"""
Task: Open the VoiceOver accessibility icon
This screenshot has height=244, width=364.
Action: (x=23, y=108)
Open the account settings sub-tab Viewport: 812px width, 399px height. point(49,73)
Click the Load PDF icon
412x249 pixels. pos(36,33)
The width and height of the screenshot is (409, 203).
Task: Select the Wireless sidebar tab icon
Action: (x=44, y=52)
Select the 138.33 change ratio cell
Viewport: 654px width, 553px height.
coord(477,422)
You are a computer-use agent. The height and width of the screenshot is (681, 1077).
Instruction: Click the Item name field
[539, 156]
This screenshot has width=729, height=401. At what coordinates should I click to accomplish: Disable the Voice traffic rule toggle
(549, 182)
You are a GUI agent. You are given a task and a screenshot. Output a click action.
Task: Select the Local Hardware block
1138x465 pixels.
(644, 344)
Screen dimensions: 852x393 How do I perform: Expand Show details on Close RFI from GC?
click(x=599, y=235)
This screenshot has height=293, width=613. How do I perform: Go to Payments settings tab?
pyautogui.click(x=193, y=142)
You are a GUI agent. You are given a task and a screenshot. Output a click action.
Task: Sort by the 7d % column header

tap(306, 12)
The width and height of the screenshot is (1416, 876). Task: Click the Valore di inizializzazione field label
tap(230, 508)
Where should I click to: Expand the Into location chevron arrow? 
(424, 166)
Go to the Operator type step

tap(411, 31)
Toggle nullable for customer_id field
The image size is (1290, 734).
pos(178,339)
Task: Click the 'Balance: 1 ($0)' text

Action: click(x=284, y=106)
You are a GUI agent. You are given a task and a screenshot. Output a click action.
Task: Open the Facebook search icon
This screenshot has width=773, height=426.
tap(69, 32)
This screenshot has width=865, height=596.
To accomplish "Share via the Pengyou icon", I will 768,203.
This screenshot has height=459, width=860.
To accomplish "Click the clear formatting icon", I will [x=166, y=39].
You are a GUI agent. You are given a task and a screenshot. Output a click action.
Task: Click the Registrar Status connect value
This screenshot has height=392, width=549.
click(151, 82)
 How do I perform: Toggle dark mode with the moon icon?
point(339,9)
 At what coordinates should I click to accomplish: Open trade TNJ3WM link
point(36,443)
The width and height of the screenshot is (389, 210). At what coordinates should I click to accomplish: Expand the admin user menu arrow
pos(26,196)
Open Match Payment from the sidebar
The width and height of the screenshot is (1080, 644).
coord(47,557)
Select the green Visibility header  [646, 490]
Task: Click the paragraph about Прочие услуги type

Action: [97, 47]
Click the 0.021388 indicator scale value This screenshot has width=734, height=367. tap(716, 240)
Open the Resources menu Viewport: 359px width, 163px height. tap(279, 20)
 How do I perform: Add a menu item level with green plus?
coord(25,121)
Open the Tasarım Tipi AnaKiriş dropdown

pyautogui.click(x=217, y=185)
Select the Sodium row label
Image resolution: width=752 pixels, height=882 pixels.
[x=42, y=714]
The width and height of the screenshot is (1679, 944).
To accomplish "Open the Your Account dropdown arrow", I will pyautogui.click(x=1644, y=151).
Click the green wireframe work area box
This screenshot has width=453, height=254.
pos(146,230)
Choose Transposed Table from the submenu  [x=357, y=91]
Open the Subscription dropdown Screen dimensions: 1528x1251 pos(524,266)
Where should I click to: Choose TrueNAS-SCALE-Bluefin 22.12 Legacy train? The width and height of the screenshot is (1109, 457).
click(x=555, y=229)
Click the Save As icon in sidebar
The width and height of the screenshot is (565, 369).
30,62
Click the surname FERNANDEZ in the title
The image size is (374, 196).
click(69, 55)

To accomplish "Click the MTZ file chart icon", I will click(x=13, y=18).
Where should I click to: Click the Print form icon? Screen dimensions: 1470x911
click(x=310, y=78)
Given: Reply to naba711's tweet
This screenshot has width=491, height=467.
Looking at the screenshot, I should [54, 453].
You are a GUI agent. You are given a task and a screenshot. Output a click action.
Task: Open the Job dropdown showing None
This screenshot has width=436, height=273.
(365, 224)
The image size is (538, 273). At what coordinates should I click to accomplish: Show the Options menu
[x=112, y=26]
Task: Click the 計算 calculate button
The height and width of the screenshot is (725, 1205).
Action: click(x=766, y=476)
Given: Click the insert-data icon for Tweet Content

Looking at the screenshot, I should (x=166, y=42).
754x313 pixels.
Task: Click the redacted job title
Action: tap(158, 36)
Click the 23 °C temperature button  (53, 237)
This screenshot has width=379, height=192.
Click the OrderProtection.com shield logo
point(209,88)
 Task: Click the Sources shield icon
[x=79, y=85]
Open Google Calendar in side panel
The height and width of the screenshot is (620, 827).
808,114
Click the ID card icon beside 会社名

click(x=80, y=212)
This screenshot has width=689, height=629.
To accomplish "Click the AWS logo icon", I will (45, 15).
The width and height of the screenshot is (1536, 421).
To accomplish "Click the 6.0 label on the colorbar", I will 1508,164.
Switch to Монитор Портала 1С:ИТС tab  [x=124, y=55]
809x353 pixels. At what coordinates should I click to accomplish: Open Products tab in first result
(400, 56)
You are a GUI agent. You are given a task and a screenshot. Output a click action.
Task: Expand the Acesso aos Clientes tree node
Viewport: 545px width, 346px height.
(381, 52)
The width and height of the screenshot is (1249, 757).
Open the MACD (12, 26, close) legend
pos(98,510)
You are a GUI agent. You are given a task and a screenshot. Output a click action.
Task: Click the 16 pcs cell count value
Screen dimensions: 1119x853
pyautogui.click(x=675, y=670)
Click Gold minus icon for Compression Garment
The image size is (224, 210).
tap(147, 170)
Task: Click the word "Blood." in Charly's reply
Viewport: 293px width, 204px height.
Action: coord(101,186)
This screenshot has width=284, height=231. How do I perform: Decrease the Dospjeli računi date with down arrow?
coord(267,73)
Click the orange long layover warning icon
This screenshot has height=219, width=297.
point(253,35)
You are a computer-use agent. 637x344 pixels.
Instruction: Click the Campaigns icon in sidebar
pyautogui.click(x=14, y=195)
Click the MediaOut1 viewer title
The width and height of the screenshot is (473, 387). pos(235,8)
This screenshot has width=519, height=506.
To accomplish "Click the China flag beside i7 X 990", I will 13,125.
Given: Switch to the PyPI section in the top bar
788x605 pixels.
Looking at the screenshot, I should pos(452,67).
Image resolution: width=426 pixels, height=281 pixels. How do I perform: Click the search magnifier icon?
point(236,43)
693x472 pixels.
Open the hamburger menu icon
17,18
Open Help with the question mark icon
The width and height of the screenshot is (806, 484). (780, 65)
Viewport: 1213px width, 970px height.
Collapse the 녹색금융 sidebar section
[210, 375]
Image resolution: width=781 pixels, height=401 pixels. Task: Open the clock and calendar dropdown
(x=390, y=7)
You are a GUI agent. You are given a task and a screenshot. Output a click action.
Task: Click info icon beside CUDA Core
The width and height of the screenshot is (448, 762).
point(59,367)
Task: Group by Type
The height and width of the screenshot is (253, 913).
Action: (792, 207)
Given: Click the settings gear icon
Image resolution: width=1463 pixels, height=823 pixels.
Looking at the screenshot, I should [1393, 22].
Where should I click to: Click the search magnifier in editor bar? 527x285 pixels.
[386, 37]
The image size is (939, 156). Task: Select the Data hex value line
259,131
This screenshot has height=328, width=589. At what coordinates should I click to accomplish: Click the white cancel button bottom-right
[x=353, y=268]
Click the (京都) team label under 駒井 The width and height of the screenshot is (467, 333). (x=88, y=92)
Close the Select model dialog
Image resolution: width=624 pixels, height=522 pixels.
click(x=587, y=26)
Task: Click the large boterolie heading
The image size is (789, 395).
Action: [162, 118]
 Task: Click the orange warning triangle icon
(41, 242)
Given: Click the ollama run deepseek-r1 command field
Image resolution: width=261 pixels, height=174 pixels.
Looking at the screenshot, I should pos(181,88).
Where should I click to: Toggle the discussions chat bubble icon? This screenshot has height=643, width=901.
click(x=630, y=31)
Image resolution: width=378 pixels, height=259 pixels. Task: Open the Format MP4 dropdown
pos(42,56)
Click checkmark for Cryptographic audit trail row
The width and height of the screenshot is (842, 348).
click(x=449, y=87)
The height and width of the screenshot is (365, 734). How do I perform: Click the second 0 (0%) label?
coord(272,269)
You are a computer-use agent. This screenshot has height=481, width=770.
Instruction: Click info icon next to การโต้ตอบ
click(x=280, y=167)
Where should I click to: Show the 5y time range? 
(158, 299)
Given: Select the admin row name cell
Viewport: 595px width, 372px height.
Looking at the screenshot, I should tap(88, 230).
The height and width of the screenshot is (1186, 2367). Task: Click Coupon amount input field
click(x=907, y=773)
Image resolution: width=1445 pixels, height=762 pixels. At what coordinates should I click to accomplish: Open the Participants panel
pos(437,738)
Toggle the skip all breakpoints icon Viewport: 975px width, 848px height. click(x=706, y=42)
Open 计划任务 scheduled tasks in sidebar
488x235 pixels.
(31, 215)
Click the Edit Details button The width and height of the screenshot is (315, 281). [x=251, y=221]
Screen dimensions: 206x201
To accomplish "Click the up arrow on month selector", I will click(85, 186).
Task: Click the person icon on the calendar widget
"""
__Your objective__: Could you transcribe the entries above word for word, from the line with "Open the hamburger menu icon" down to the line with "Task: Click the large boterolie heading", keeping both?

__Reply__:
Open the hamburger menu icon
17,18
Open Help with the question mark icon
The width and height of the screenshot is (806, 484). (780, 65)
Viewport: 1213px width, 970px height.
Collapse the 녹색금융 sidebar section
[210, 375]
Image resolution: width=781 pixels, height=401 pixels. Task: Open the clock and calendar dropdown
(x=390, y=7)
You are a GUI agent. You are given a task and a screenshot. Output a click action.
Task: Click info icon beside CUDA Core
The width and height of the screenshot is (448, 762).
point(59,367)
Task: Group by Type
The height and width of the screenshot is (253, 913).
Action: (792, 207)
Given: Click the settings gear icon
Image resolution: width=1463 pixels, height=823 pixels.
Looking at the screenshot, I should [1393, 22].
Where should I click to: Click the search magnifier in editor bar? 527x285 pixels.
[386, 37]
The image size is (939, 156). Task: Select the Data hex value line
259,131
This screenshot has height=328, width=589. At what coordinates should I click to accomplish: Click the white cancel button bottom-right
[x=353, y=268]
Click the (京都) team label under 駒井 The width and height of the screenshot is (467, 333). (x=88, y=92)
Close the Select model dialog
Image resolution: width=624 pixels, height=522 pixels.
click(x=587, y=26)
Task: Click the large boterolie heading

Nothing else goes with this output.